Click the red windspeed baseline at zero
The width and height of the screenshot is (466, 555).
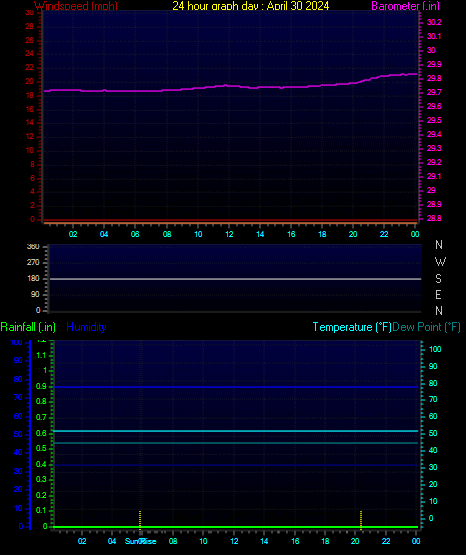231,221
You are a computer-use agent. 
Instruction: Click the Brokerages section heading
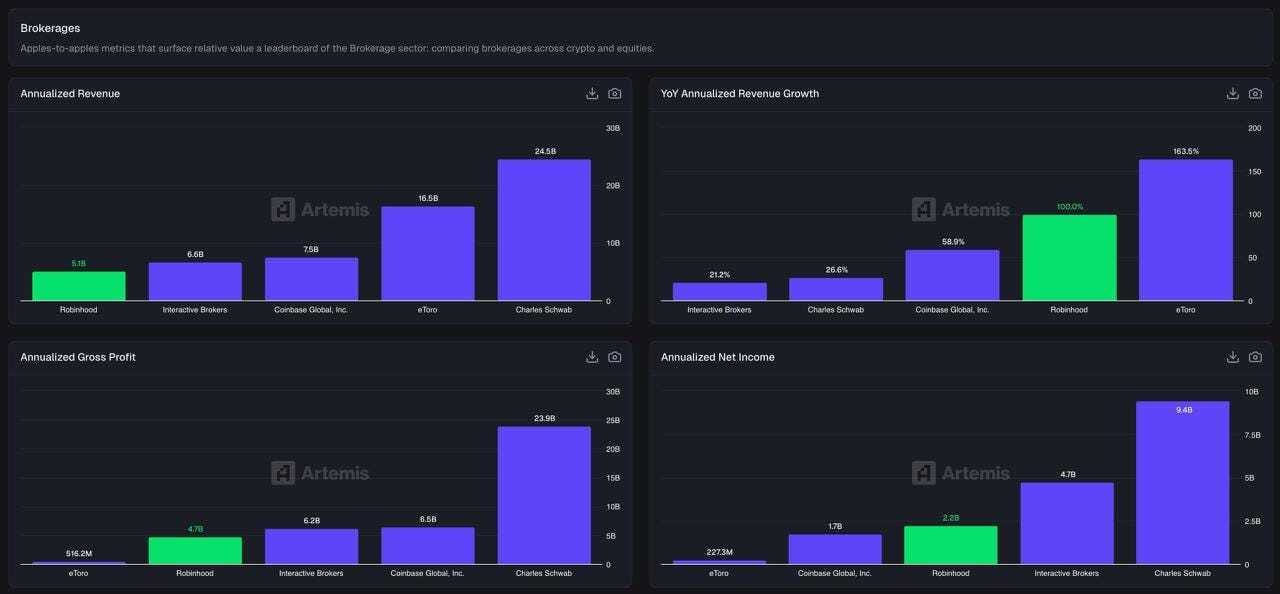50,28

# WORK REQUIRED
Start at the first line and set down all of the data exactly, passing over the pictures.

# REPLY
Click the red windspeed baseline at zero
The width and height of the screenshot is (466, 555).
231,221
You are a computer-use agent. 
Instruction: Click the Brokerages section heading
50,28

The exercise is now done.